When one talks about 'the evils of drink', it's pretty obvious that one isn't talking about Coca-Cola (although admittedly they're pretty evil too). In the phrase 'the evils of drink', the word 'drink' is a figure of speech called a synecdoche, in which a term for the whole of something is used to refer to a specific part of it.

Similarly, when one hears that India has signed a new trade agreement, or Brazil has won the World Cup, nobody would think it means all of them, all of the Indians or all of the Brazilians. The context makes clear the specific part of India or Brazil to which the synecdoche is referring, be it Finance Ministry or football team.

The word 'Israel' is often used as a synecdoche as well, but somehow nearly everyone manages to misunderstand it.

Far-left Palestine Solidarity Campaign types all too often treat 'Israel' as a monolith, in which every Israeli, past, present and future, is treated as one with every Israeli government, political party and institution. This is how academic boycotts gain traction: 'Israel' does something wrong, therefore 'Israel' must be boycotted. The fact that the bit of Israel which built a further thousand homes in the West Bank is entirely different to the bit of Israel which funds universities and cancer research doesn't get a look in.

This would never happen in the UK: while 'Britain' may be slashing its social security system, nobody blames Sussex University for this.

But misinterpretation of the synecdoche that is the word 'Israel' is just as bad on the right. Just as activists who are rabidly hostile to anything done by any facet of 'Israel' are apparently unable to distinguish between the component elements of the state, so are those rabidly supportive of anything done by any facet of 'Israel'.

Organisations like AIPAC and the The Jewish Chronicle are quick to characterise any criticism on any aspect of 'Israel' as an attack on Israel itself.

One need only suggest that perhaps the Israeli Defence Forces shouldn't use stun grenades against Palestinian-owned sheep, and the Anti-Defamation League will slap you on a list of "the worst of the worst anti-Israeli organisations" because to speak out against the IDF is to speak out against 'Israel', with no middle ground.

This is why the terms 'pro-Israel' and 'anti-Israel' are usually used as insults rather than as accurate descriptions: they are completely and utterly meaningless, seeing 'Israel' as an indivisible black box rather than a normal, living, multi-faceted country like any other.

These two mindsets are completely self-defeating. Nobody will ever listen to those who cannot understand that some parts of Israel are not responsible for the actions of 'Israel' as a whole: because their demands are so broad they are impossible to engage with.

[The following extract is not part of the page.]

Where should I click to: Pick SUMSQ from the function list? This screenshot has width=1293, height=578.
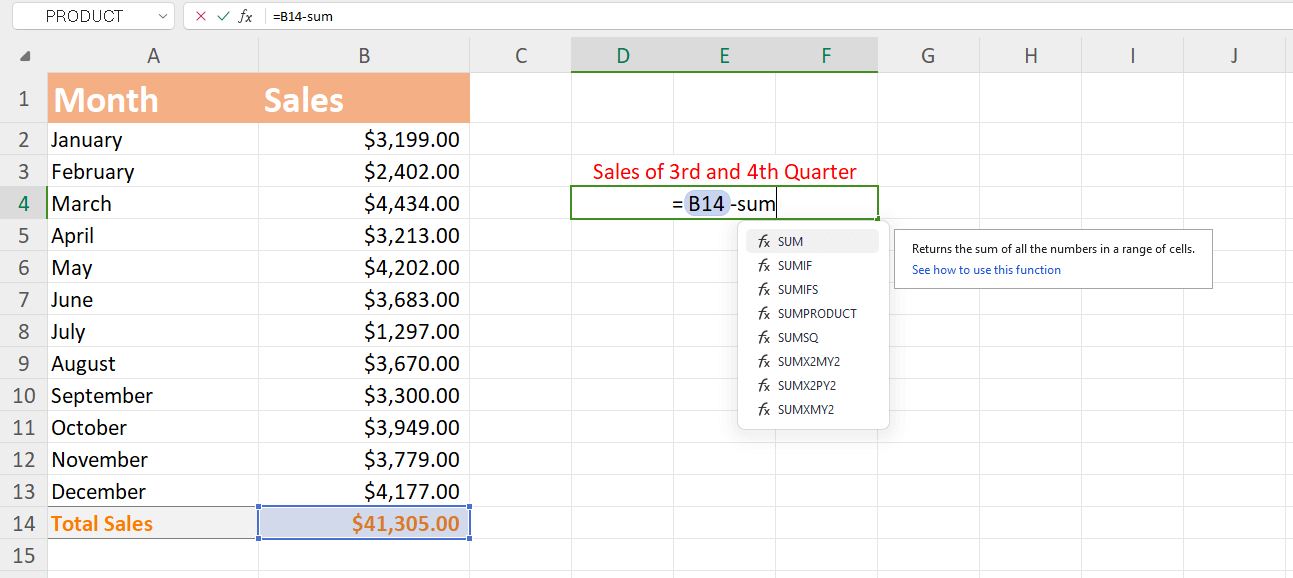pos(796,337)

And nobody will ever listen to those who cannot understand that 'Israel' as a whole is made up of different elements about which people will have varying opinions. These people are supposedly the country's friends, yet by blinkering themselves to the nuanced reality of life in Israel as a fully-fledged nation, they also blinker themselves to the possibility of nuanced change which will benefit the standing of the Israel they hold dear.

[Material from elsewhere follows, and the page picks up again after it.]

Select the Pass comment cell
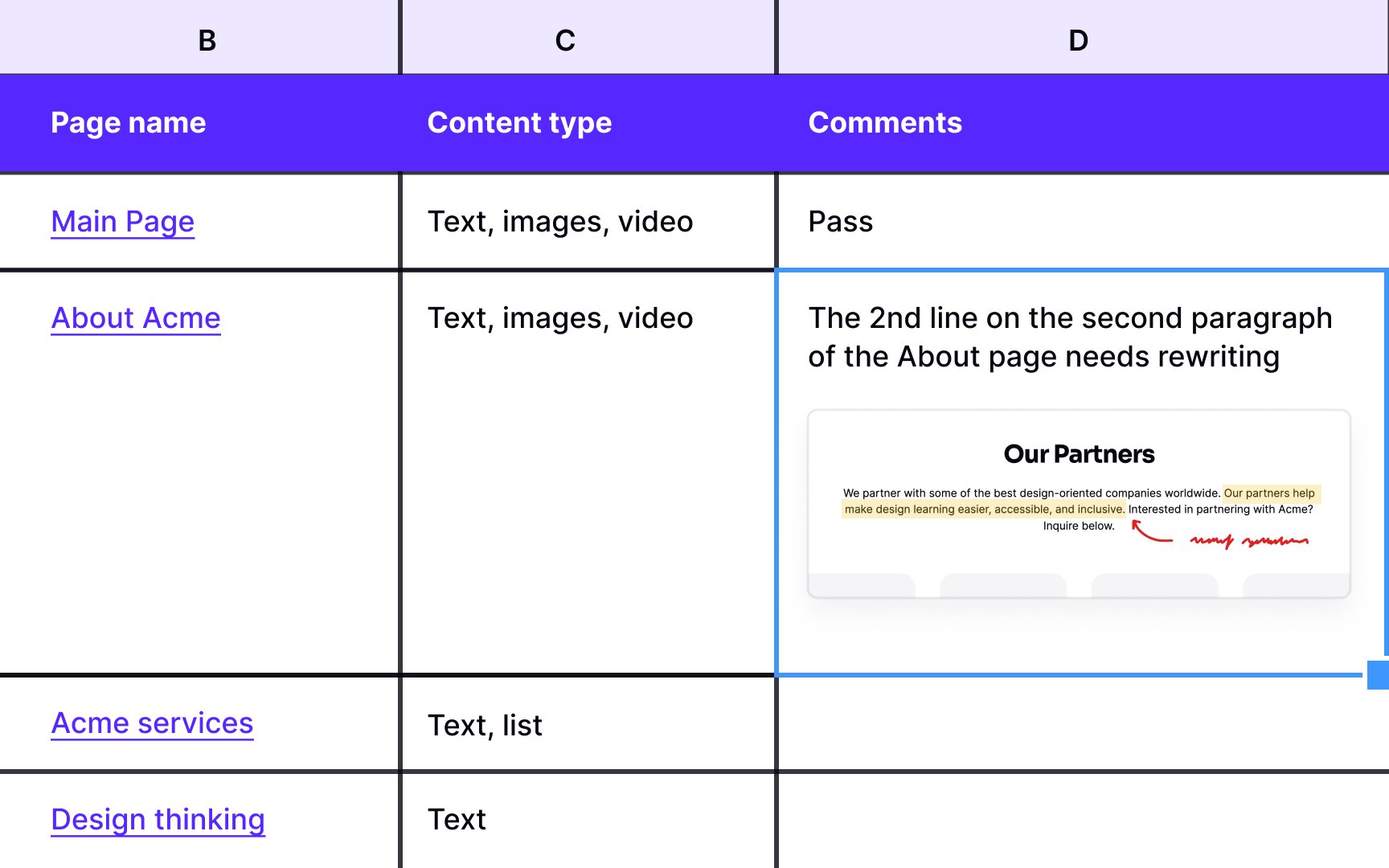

As Jay Michaelson has written in The Daily Beast, "If your friend is an alcoholic, is it 'anti-friend' to stage an intervention and compel them to quit drinking?"

It would definitely be 'anti-friend' to compel someone to stop taking fluids altogether. But that's clearly not what the word 'drinking' means: if people would only apply this common sense approach when interpreting the synecdoche 'Israel', the quality of the debate would improve hugely.

And so too, probably, would the quality of the State of Israel.